Input for this task:
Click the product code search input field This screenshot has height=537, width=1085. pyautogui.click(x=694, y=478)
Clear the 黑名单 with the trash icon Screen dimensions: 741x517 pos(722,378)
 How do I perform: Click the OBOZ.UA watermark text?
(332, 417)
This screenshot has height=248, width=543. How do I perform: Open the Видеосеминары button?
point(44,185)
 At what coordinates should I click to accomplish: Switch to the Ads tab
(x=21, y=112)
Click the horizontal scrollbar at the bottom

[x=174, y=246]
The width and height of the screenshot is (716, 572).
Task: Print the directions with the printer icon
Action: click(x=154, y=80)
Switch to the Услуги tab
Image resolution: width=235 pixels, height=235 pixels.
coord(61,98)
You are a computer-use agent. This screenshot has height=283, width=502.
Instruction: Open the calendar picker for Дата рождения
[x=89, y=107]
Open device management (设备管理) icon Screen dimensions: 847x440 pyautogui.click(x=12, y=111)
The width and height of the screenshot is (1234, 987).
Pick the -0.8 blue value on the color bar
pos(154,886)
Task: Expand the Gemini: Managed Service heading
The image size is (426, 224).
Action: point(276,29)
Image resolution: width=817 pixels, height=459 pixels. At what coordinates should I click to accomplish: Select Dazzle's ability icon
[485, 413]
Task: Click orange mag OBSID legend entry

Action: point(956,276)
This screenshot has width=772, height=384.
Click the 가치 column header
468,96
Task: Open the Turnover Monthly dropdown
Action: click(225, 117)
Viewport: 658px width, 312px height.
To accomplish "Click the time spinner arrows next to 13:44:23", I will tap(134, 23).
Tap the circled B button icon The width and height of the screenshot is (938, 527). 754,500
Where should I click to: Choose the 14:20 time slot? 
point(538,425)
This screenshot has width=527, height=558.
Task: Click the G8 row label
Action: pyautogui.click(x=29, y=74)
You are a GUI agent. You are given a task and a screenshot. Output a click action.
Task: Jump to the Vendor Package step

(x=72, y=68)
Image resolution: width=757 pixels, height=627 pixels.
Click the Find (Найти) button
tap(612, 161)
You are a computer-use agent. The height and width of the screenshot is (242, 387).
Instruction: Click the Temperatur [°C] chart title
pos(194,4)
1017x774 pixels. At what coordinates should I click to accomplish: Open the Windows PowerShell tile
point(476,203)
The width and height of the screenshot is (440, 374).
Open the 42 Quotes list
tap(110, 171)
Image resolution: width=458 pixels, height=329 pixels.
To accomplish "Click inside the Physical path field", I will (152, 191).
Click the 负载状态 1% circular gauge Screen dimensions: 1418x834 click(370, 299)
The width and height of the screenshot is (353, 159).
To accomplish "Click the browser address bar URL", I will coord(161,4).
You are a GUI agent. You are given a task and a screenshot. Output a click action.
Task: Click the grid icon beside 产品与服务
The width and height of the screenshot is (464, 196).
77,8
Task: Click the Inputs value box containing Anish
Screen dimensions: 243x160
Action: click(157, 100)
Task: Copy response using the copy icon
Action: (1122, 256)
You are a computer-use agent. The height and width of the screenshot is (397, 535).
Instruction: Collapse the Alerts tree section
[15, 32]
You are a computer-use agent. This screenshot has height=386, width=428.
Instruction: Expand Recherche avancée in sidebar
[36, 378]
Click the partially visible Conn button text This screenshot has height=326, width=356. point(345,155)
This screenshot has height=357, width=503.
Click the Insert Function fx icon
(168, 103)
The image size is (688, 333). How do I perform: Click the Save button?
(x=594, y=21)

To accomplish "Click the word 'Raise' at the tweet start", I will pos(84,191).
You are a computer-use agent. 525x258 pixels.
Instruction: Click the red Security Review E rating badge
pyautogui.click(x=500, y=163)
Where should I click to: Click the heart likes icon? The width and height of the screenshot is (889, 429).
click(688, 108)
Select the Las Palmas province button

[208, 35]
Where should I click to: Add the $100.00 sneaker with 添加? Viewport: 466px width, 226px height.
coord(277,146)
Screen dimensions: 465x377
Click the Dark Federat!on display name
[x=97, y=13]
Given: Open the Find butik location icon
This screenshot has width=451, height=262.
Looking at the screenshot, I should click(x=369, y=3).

Work instructions: Read the entries and select each line where the word "agent" is found.

Solution to this task:
You are a computer-use agent. This screenshot has height=283, width=502.
You are a GUI agent. You are given a task and a screenshot. Output a click action.
You are a computer-use agent. The height and width of the screenshot is (242, 387).
You are a GUI agent. You are given a task and a screenshot. Output a click action.
You are a computer-use agent. The height and width of the screenshot is (397, 535).
You are a computer-use agent. This screenshot has height=386, width=428.
You are a computer-use agent. 525x258 pixels.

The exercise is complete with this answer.